Routine for Rugby

four day split very rough so far… reps sets not worked out yet… offseason also…

Hang Snatch
Clean Pull
step ups
Back / Bicep

Squat
Front Squat
RDL
Bench
Alt DB Incline
Shoulder/Tricep

Push Jerk
Hang Clean
Clean Pull
Box Step-up
Back/Bicep

Squat
Bench
Alt DB Incline
Glute Ham
Shoulder/Tricep

before i work out sets and reps etc… what does everyone think…

Id get some OH pressin in there Bar bell over your head anytime is going to build your whole body
Phill

Neck and core work bro…and what does the warmup look like?

Some ideas for the neck:
Single arm shrugs
Posting on head
Flexion with bands or towel

Goals? Position?

Age?

this is where i got to last night before i went to sleep… on top of this i like to do plyos for warmup… ie depth jumps…box jumps… squat jumps and vj into split squat… all very low volume… one each day…

Monday
Hang Snatch
4x5
Clean Pull
5x3
Power shrug
3x8
Box Step-up
2x12

Back circuit 1
Pullup/hammer curls
3x12

Tuesday
Front Squat
5x3
Squat
3x20
SLDL
3x12
Bench
3x8

Push ciruit 1
Dips/side laterals
3x12

Thursday
Push press
4x5
Hang Clean
5x3
Clean Pull
3x8
Box Step-up
2x12

Back circuit 2
Rows/concentration curl
3x12

Friday
Speed Squat
5x2
Close grip bench
3x12
Incline bench
3x12
SLDL
3x8

Push circuit 2
DB press/side laterals
3x12

ok so some folk think that i should do walking lunges or something instead of one of the stepups… and also doing sldl 2 times… ghr still hurting my knee…

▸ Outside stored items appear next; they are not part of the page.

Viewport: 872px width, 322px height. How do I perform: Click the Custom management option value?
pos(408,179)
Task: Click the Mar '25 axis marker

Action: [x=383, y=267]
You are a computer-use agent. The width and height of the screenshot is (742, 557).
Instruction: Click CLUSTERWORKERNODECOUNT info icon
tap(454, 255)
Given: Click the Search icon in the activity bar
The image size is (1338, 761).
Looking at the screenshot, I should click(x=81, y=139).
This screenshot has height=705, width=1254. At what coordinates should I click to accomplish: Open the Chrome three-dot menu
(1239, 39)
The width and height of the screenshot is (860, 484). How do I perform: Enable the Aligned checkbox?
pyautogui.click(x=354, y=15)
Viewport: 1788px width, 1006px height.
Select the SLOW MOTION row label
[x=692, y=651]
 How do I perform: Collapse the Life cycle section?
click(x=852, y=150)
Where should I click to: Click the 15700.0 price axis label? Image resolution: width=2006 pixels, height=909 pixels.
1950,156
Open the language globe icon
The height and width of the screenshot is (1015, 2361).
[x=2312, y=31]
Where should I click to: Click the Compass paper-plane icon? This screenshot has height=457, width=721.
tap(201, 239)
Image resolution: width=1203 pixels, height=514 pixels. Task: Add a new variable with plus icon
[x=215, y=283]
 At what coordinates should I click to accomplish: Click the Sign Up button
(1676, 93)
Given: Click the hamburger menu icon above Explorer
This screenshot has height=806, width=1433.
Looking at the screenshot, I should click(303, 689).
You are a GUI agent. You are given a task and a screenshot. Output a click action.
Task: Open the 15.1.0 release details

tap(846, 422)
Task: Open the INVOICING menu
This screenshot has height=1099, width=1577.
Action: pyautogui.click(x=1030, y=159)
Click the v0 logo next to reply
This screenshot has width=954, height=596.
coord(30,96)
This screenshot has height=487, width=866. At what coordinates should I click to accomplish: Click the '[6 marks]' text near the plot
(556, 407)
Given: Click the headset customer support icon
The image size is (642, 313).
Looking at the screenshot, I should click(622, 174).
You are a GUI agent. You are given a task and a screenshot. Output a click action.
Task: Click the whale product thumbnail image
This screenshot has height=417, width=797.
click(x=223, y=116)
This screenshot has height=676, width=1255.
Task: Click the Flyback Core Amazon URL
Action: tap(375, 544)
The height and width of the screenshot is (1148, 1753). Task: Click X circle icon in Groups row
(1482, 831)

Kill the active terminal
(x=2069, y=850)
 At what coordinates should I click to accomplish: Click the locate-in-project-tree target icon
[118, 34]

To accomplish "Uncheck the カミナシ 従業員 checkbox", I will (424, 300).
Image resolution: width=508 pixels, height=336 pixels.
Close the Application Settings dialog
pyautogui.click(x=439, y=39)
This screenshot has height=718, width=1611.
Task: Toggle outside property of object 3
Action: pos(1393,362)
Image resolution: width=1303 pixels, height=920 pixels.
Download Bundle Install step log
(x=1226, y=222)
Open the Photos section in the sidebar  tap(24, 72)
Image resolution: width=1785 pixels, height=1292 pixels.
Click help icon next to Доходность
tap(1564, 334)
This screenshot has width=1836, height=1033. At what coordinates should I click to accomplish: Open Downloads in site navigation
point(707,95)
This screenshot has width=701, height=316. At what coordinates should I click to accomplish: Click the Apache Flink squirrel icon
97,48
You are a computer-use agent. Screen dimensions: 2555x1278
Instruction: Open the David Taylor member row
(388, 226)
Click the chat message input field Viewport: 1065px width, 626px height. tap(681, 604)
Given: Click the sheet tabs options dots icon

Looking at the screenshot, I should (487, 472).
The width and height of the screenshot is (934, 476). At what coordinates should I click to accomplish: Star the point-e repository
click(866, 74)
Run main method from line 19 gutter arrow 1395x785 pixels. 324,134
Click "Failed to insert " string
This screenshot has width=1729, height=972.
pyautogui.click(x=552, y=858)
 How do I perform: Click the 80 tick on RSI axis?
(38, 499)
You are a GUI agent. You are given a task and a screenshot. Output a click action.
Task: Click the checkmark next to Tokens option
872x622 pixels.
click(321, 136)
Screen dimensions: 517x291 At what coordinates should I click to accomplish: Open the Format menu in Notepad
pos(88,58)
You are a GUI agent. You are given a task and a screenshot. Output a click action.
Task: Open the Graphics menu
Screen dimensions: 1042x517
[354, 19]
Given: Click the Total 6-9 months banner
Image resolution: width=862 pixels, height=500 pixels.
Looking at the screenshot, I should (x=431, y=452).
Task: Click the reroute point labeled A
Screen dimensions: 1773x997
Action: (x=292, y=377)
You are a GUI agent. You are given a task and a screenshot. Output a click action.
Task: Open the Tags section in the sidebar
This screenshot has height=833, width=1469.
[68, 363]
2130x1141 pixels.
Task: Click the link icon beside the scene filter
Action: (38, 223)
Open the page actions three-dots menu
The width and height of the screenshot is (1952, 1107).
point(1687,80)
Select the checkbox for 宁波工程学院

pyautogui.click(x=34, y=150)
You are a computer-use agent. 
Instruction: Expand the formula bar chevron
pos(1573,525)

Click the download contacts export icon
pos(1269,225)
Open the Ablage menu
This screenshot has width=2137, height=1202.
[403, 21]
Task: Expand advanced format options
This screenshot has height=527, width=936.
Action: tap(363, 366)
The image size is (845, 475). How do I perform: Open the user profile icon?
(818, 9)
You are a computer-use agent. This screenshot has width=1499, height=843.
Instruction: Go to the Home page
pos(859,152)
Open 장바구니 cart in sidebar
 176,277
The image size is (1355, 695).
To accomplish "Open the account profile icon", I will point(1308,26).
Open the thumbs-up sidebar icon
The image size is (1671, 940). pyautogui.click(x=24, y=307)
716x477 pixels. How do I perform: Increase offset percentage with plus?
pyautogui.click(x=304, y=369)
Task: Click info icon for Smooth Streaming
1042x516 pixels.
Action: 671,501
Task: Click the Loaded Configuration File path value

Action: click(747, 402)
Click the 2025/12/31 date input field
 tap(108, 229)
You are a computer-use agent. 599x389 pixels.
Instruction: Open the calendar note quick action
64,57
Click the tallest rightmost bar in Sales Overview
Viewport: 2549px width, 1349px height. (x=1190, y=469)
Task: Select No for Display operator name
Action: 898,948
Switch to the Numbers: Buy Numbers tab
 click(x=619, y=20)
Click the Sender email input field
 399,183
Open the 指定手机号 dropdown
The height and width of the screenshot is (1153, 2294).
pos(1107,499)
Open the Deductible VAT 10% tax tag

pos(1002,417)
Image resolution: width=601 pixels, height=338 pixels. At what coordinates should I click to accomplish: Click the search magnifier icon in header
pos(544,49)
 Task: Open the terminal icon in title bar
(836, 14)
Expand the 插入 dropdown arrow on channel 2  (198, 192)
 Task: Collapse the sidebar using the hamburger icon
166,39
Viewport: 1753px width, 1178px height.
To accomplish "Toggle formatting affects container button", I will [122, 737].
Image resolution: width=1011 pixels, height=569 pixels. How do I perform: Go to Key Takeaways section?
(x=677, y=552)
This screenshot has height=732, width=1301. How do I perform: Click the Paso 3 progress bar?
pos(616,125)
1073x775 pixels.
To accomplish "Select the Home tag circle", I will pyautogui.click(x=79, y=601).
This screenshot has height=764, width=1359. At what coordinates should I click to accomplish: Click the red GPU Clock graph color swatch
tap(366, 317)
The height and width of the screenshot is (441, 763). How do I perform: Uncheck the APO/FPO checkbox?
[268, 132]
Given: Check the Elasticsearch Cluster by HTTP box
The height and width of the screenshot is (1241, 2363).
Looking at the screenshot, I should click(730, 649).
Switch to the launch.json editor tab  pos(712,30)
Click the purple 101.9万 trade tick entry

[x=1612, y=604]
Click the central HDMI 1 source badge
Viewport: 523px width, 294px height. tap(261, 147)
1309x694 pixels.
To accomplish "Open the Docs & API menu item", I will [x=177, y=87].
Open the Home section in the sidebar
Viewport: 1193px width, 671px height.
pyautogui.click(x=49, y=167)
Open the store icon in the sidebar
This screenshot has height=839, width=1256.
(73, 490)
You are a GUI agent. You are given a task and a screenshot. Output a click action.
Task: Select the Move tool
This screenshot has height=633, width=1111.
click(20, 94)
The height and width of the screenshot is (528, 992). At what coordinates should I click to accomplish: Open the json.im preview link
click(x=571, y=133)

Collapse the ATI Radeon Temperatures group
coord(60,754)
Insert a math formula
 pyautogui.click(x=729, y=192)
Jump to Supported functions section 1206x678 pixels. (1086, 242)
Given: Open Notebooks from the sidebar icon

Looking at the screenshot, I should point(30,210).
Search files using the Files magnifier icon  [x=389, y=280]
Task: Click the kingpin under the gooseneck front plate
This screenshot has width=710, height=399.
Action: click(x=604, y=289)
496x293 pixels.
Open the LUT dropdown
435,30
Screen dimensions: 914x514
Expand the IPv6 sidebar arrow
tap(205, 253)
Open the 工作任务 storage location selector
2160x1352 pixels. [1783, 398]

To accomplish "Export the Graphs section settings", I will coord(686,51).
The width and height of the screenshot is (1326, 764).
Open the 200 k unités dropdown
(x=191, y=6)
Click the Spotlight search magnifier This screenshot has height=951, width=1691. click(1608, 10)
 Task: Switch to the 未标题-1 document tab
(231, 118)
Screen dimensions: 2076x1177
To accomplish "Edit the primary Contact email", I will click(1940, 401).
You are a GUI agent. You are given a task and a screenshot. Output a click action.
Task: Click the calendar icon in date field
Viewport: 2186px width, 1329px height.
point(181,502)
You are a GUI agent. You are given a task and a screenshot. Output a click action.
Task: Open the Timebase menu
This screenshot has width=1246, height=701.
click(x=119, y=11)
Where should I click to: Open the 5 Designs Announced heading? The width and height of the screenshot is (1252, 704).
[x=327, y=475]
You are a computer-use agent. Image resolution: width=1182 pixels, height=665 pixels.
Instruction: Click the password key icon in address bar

as far as position back row…

goals… just improve…

my o lifts suck…

squat is good… front squat is good benching etc also good… overhead work sucks…

I wouldn’t bother reinventin the wheel. Ashley Jones has plenty of stuff to keep you happy at his website:

www.getstrength.com/articles.asp

His credentials are amazing and this is how most national-league rugby union teams I’ve met train.

Off season is pretty short when playing spring and fall rugby.

Figure out what you need to improve most, size, strength, fatloss, endurance etc and go for it.

As you get closer to the season make sure you get a bunch of conditioning work in.

[quote]Zap Branigan wrote:
Off season is pretty short when playing spring and fall rugby.

Figure out what you need to improve most, size, strength, fatloss, endurance etc and go for it.

As you get closer to the season make sure you get a bunch of conditioning work in.

[/quote]

why not focus on all… done that all my life…

all the conditionng etc is seperate from the weights…

[quote]DrSTU wrote:
I wouldn’t bother reinventin the wheel. Ashley Jones has plenty of stuff to keep you happy at his website:

www.getstrength.com/articles.asp

His credentials are amazing and this is how most national-league rugby union teams I’ve met train.

[/quote]

hows that reinventing the wheel… i dont get it…

what so differnt from what i to what is on that site…

Thats the USC football workout, exactly.

It is very simliar to USC’s stuff. I haven’t looked at anything from Carlisle for a few years though. It is pretty basic old school speed and strength days.

If GHR are bothering your knee, replace them with Good Mornings instead of RDL’s twice per week.

Simply follow a linear periodization model based on Prilipins (spelling?) numbers. That is better than free lancing.

Yes, do another single leg exercise instead of step ups twice.

You may think about going a regular db incline or bar incline instead of alternating twice per week.

You may also think about benching before squatting on one or both of those days. That way you will get a bit more out of your bench.

Put more back work in.

[quote]Cowboy92 wrote:
It is very simliar to USC’s stuff. I haven’t looked at anything from Carlisle for a few years though. It is pretty basic old school speed and strength days.

If GHR are bothering your knee, replace them with Good Mornings instead of RDL’s twice per week.

Simply follow a linear periodization model based on Prilipins (spelling?) numbers. That is better than free lancing.

Yes, do another single leg exercise instead of step ups twice.

You may think about going a regular db incline or bar incline instead of alternating twice per week.

You may also think about benching before squatting on one or both of those days. That way you will get a bit more out of your bench.

Put more back work in.[/quote]

did you see the updated one…

[quote]ninesemesters wrote:
Thats the USC football workout, exactly. [/quote]

based on it…

When I played rugby I wished I had spent less offseason in the weightroom and more time running… I say run, run, run, and do powercleans and neck work. But dont forget to run.